A new study that was released by the National Highway Transportation Safety Administration (NHTSA) last week departs from the usual focus on alcohol use as a contributing factor in fatal car accidents and scrutinizes, for the first time, the role that drugs play in motor vehicle fatalities.
Although studies on drunk drivers abound, there is a dearth of existing research that examines how many motorists on the road have some type of drug in their system. Information also lacks concerning what kinds of drugs are routinely being ingested, how often drivers' drug use contributes to vehicle crashes - especially fatal accidents - and how many drivers who die in automobile crashes test positive for drugs in autopsies.
The NHTSA report probes into all of these areas. It notes, for example, that drugs were found in about 18 percent of drivers nationwide who were involved in fatal accidents over a recent five-year period. (In Maryland, that number was comparatively high, being 25 percent). It notes additionally that drug use has increased over that period, as well.
Nearly 4,000 deceased drivers last year tested positive for drugs, as reported by states across the country. Those drugs indicate use across a broad spectrum, ranging from narcotics and depressants to stimulants, hallucinogens, steroids and various inhalants.
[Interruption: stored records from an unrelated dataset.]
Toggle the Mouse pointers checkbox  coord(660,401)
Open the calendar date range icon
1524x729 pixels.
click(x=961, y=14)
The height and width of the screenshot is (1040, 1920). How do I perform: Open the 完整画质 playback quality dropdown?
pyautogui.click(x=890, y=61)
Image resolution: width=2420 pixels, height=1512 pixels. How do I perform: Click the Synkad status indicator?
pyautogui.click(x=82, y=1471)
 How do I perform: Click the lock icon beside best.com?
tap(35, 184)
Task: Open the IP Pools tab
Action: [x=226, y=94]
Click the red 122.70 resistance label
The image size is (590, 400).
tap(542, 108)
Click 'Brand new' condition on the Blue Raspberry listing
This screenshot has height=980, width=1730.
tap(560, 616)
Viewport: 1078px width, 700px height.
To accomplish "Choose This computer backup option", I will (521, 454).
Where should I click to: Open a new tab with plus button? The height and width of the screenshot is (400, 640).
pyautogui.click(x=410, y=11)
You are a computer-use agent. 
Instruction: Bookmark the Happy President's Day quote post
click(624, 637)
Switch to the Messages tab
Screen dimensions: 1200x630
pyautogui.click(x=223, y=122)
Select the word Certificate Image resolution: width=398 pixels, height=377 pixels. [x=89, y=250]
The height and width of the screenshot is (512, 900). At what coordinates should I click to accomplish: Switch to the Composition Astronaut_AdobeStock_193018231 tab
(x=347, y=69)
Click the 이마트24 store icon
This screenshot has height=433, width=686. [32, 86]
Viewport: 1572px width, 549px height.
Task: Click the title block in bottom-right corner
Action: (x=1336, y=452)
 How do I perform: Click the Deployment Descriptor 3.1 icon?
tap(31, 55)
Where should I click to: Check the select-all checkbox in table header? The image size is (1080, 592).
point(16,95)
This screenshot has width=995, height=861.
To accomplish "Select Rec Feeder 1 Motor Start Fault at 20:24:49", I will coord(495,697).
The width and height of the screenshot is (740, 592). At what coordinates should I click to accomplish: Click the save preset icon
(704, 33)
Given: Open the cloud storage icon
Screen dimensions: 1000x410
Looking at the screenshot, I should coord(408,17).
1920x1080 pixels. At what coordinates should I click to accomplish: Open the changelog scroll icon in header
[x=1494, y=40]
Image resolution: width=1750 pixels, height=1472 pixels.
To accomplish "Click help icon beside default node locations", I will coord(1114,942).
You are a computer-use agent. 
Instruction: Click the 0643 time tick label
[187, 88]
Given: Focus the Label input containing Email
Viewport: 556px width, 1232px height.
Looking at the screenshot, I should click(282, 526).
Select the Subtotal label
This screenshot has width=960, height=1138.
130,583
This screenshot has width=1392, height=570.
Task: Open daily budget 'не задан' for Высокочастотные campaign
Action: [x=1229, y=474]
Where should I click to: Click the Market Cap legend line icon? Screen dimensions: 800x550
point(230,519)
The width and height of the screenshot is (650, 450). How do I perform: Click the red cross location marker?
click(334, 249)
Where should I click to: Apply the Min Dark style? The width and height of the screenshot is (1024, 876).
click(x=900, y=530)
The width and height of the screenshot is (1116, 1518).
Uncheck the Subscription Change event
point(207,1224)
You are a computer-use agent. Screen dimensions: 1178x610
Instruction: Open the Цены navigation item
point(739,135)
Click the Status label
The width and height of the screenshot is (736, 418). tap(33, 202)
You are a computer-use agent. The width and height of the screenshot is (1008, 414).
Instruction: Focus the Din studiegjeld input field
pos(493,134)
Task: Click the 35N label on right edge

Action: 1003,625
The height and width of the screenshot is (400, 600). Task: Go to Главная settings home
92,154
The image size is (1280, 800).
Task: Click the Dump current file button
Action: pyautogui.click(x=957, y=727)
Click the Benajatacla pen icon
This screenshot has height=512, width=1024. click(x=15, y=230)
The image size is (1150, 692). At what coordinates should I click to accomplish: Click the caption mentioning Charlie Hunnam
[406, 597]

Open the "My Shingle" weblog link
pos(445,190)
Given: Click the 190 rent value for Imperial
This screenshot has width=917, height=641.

The NHTSA stops short of drawing conclusions from its study, noting that it is simply too difficult to know in many cases whether drug use was a proximate cause of a roadway death. Although drugs such as cocaine and marijuana were found in the bodies of many fatal accident victims, so, too, were prescription medications not commonly associated with driver impairment.
The agency also cites a flaw deriving from reporting inconsistencies. Some states routinely test for drugs, while others don't.